### STATED GOAL A
Can you render the entries starting at the line that contains "consideration [505, 150]" and ending at the line that contains "developers (250, 146)" as a JSON list of strings, one string per line, with blank lines left out?

More than half of the owners of land within the stadium footprint are planning to fight the price offers they've received from the DC government, according to the Post's "Battle Brewing for Stadium Tracts." Two examples of owners going to court because the offers they've received are too low: land assessed at $241,000 given a purchase offer of $1.2 million, and land assessed at $654,000 given an offer of $1.8 million. The article also mentions the problems some of the owners are having trying to find new locations for their businesses. UPDATE: The print version of this article (in the 9/25 Post) was accompanied by a map showing all of the parcels, their 2005 tax assessments, and what the city has offered; however, this graphic hasn't been posted on the web site. UPDATE II: I've created a list showing all the stadium parcels along with their 2005 assessments and the city's purchase offer. The city has offered $97 million to the 33 landowners, for land that was assessed in March of 2005 at not quite $39 million. (entry bumped up because this is an interesting list)

More posts: Nationals Park

I've been away for more than a week, so I apologize if my news items have been slow--I'm still catching up on some things, hope to get back up to speed soon. In the meantime, I'll pass along that the DC Zoning Commission approved the Capper Seniors #2 building, approved for setdown the Capper/Carrollsburg 2nd stage PUD (which I believe means that basically they've agreed that they should have a hearing at a later date), and deferred the final vote on the stadium text amendment to the Capitol Gateway overlay, presumably until their October meeting. I'd be able to give you more details on all this, but I mistakenly believed the DCOZ web site when it said that Zoning Commission meetings are streamed live, and, well, this one most assuredly wasn't. Waaah!

### RAW RECORDS
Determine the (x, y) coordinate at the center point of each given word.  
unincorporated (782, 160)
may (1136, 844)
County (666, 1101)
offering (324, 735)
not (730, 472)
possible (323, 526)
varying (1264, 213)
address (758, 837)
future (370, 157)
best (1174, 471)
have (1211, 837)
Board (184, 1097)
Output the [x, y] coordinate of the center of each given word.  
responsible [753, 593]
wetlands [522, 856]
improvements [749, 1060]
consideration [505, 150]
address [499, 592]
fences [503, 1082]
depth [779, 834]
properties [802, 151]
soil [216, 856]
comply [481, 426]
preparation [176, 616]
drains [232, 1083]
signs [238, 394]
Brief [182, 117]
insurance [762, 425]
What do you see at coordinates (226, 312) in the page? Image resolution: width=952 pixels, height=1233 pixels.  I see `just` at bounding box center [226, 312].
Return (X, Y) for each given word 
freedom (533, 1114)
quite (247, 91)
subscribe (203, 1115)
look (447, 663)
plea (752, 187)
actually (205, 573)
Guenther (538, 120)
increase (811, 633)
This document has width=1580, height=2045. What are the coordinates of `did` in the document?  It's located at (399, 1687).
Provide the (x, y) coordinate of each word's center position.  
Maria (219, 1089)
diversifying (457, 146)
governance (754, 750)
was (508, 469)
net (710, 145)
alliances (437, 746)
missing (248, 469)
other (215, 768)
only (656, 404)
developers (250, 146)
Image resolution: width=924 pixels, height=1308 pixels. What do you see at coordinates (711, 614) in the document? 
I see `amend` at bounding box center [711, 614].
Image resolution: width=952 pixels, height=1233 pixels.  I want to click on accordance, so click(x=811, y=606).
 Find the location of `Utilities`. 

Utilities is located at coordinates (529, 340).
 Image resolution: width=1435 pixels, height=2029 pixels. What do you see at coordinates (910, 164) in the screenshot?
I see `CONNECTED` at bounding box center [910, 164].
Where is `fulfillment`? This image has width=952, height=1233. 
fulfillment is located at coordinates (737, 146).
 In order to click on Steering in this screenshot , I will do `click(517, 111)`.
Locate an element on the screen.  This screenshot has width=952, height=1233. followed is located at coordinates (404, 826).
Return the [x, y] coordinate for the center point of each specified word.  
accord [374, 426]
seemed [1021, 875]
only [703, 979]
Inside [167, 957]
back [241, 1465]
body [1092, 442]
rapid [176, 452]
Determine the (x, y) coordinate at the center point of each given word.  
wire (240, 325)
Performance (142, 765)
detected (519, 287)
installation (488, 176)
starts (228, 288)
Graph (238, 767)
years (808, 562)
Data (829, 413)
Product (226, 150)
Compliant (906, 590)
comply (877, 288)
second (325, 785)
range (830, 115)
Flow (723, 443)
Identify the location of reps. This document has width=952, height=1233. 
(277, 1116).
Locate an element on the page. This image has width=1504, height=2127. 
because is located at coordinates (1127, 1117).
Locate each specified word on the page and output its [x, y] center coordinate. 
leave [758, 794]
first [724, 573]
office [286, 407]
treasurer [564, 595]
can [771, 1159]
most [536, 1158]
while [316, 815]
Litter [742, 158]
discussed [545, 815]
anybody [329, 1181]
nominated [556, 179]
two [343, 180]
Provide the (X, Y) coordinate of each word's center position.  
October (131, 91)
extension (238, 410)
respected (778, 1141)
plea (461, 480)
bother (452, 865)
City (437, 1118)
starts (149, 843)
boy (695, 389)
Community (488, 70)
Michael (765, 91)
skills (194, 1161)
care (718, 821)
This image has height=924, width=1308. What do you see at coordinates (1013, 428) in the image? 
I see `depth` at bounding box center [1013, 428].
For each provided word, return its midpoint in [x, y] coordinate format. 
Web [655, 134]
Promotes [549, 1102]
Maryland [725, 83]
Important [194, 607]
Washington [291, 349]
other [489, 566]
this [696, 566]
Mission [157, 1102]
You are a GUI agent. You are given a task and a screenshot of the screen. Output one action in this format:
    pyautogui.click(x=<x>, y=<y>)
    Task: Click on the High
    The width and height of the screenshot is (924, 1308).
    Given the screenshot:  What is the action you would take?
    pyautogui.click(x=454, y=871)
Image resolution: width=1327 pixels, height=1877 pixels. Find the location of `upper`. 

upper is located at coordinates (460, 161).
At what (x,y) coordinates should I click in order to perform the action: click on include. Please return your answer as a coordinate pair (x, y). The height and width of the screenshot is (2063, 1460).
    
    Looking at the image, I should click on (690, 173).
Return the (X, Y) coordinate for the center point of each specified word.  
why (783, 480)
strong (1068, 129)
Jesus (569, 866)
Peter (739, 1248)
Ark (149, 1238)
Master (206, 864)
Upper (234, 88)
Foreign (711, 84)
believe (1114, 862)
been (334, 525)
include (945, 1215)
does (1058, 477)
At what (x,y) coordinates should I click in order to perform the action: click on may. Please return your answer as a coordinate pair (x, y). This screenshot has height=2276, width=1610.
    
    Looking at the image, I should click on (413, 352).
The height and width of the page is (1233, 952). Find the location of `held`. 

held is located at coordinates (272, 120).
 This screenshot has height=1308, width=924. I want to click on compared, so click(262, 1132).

### STATED GOAL B
Would you retype the part of the stadium land text starting at "I've been away" and ending at "assuredly wasn't. Waaah!", word for word?

### WRITTEN REPLY A
[
  "consideration [505, 150]",
  "address [499, 592]",
  "fences [503, 1082]",
  "depth [779, 834]",
  "properties [802, 151]",
  "soil [216, 856]",
  "comply [481, 426]",
  "preparation [176, 616]",
  "drains [232, 1083]",
  "signs [238, 394]",
  "Brief [182, 117]",
  "insurance [762, 425]",
  "What do you see at coordinates (226, 312) in the page? Image resolution: width=952 pixels, height=1233 pixels.  I see `just` at bounding box center [226, 312].",
  "Return (X, Y) for each given word ",
  "freedom (533, 1114)",
  "quite (247, 91)",
  "subscribe (203, 1115)",
  "look (447, 663)",
  "plea (752, 187)",
  "actually (205, 573)",
  "Guenther (538, 120)",
  "increase (811, 633)",
  "This document has width=1580, height=2045. What are the coordinates of `did` in the document?  It's located at (399, 1687).",
  "Provide the (x, y) coordinate of each word's center position.  ",
  "Maria (219, 1089)",
  "diversifying (457, 146)",
  "governance (754, 750)",
  "was (508, 469)",
  "net (710, 145)",
  "alliances (437, 746)",
  "missing (248, 469)",
  "other (215, 768)",
  "only (656, 404)",
  "developers (250, 146)"
]

### WRITTEN REPLY B
I've been away for more than a week, so I apologize if my news items have been slow--I'm still catching up on some things, hope to get back up to speed soon. In the meantime, I'll pass along that the DC Zoning Commission approved the Capper Seniors #2 building, approved for setdown the Capper/Carrollsburg 2nd stage PUD (which I believe means that basically they've agreed that they should have a hearing at a later date), and deferred the final vote on the stadium text amendment to the Capitol Gateway overlay, presumably until their October meeting. I'd be able to give you more details on all this, but I mistakenly believed the DCOZ web site when it said that Zoning Commission meetings are streamed live, and, well, this one most assuredly wasn't. Waaah!